Rust
A reclamation of roots, Rust is a shining debut memoir of grit and tenacity and the hope that therefore begins to grow.
Synopsis
ELIESE WASN’T SUPPOSED TO BE A STEELWORKER.
Raised by staunchly Republican and Catholic parents, Eliese dreamed of escaping Cleveland and achieving greatness in the convent as a nun. Full of promise and burgeoning ideals, she leaves her hometown, but one night her life’s course is violently altered. A night that sets her mind reeling and her dreams waning. A cycle of mania and depression sinks in where once there were miracles and prayers, and upon returning home she is diagnosed with mixed-state bipolar disorder.
Set on a path she doesn’t recognize as her own, Eliese finds herself under the orange flame of Cleveland’s notorious steel mill, applying for a job that could be her ticket to regaining stability and salvation. In Rust, Eliese invites the reader inside the belly of the mill. Steel is the only thing that shines amid the molten iron, towering cranes, and churning mills. Dust settles on everything – on forklifts and hard hats, on men with forgotten hopes and lives cut short by harsh working conditions, on a dismissed blue-collar living and on what’s left of the American dream.
But Eliese discovers solace in the tumultuous world of steel, unearthing a love and a need for her hometown she didn’t know existed. This is the story of the humanity Eliese finds in the most unlikely of places and the wisdom that comes from the very things we try to run away from most. A reclamation of roots, Rust is a shining debut memoir of grit and tenacity and the hope that therefore begins to grow.
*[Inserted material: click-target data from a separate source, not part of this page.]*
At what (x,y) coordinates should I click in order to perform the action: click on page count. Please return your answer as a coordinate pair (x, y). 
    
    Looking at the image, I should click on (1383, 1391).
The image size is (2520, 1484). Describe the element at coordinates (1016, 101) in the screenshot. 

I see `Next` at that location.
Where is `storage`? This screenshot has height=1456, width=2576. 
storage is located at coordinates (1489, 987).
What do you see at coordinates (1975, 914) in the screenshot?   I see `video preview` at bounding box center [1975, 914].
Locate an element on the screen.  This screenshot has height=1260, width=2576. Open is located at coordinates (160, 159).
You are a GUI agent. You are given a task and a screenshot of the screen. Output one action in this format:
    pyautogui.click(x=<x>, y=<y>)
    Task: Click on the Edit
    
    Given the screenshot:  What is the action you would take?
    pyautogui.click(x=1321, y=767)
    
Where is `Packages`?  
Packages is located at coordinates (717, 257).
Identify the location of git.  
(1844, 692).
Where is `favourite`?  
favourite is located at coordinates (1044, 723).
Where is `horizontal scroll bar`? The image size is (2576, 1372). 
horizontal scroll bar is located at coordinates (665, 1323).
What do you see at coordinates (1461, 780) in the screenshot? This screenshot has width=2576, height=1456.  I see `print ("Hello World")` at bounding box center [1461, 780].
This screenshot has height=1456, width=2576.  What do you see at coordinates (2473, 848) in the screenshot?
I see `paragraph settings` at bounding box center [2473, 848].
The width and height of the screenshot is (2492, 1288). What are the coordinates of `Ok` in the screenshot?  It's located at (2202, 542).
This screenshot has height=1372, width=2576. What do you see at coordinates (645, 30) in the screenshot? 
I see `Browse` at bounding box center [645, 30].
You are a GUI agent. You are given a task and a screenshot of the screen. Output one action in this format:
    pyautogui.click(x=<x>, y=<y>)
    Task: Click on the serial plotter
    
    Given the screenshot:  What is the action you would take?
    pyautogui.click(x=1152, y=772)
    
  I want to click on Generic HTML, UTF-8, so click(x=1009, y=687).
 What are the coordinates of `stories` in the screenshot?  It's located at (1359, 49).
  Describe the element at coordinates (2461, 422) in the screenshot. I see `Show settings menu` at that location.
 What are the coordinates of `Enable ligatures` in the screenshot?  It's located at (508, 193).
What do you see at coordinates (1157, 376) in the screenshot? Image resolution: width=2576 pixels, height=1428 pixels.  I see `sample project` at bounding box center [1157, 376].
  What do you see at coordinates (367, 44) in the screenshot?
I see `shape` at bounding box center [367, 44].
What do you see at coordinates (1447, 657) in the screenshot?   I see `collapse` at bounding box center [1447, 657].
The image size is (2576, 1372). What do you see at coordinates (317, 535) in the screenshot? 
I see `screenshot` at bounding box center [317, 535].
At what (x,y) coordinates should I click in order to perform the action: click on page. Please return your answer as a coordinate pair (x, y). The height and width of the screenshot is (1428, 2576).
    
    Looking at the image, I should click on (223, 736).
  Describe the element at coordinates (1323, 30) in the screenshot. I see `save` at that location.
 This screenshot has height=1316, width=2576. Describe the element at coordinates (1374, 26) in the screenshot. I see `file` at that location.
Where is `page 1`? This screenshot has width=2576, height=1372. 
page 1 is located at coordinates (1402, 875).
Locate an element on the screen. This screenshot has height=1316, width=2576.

‘a gritty coming-of-age memoir’
Martin Chilton, The Independent
‘A female steelworker’s soulful portrait of industrial life. Goldbach’s evocative prose paints a Dantean vision of the mill…but she discovers in the plant’s quirky, querulous employees an ethic of empathy and solidarity that bridges ideological divides. The result is an insightful and ultimately reassuring take on America’s working class’
Publisher’s Weekly
‘Eliese Colette Goldbach uses formal experiment, broken narrative, and a voice that admits doubt and questions the terms of its telling to fight silencing. Masterful form is often a question of well-managed ruptur’
Leslie Jamison, New York Times bestselling author of The Recovering
‘There have been a lot of books written about life in industrial cities in the Midwest, but relatively few written by people who actually live in them, and few so heartfelt and unsparing. Rust is at once a unique memoir and a broad indictment of America’s broken promise that anyone who came of age in the 21st century will find painfully familiar.’
Sarah Kendzior, New York Times bestselling author of The View from Flyover Country
‘Beautiful’
Charlie LeDuff, New York Times bestselling author of Detroit: An American Autopsy
‘Rust is a soulful telling of America’s stubborn and forgotten core. Deeply honest and defying easy sentimentality, this book heralds the arrival of a true talent’
Adam Chandler, author of Drive-Thru Dreams
‘Goldbach turns in a gritty memoir of working in a steel mill while wrestling with the world beyond…. An affecting, unblinking portrait of working-class life
Kirkus Reviews
‘A haunting meditation from the far shores of addiction, mental illness, and obsession’
Ladette Randolph, author of Leaving the Pink House
‘In our whacked-out national moment, Eliese Colette Goldbach arrives in the nick of time, a fresh voice to revive an old, substantial truth: that one person’s hard work, achieved despite troubles of heart and finance, of faith and family, is the most enduring American value of all. Rust is a memoir of steel and grit, yes, but soul above all, a young Cleveland millworker’s eloquent tale of hard times that plants its boots squarely on the bookshelf of American working-class literature’
David Giffels, author of Barnstorming Ohio: To Understand America and The Hard Way on Purpose: Essays and Dispatches from the Rust Belt
‘Rust is a brave, heartfelt memoir whose pages overflow with hard-earned wisdom. Goldbach’s story of embodying our national extremes–conservative vs progressive, religious vs secular, white collar vs blue–has endowed her with a singular ability to see through our partisan delusions and identify what, truly, unites us still as Americans. If your heart, like mine, feels poisoned by this era of political division, Rust may just be the antidote for which you’ve been searching’
John Larison, author of an Entertainment Weekly Best Book Whiskey When We’re Dry
‘The steel mill burns on in the heart of Cleveland, and in the pages of Eliese Collette Goldbach’s transformative debut. This is indeed a memoir of steel and grit, the extraordinary work of every ordinary day. But like all great stories, Rust is also a love story?about a craft, a city, and the communities we forge there. Goldbach reminds us that what we make in turn makes us who and what we are’
Dave Lucas, author of Ohioana Book Award for Poetry winner Weather
‘Eliese Collete Goldbach might be the only essayist who does footnotes better than David Foster Wallace’
The Pitt News
‘Movingly and candidly told… At this most divisive moment in American politics, we could all learn from her example.’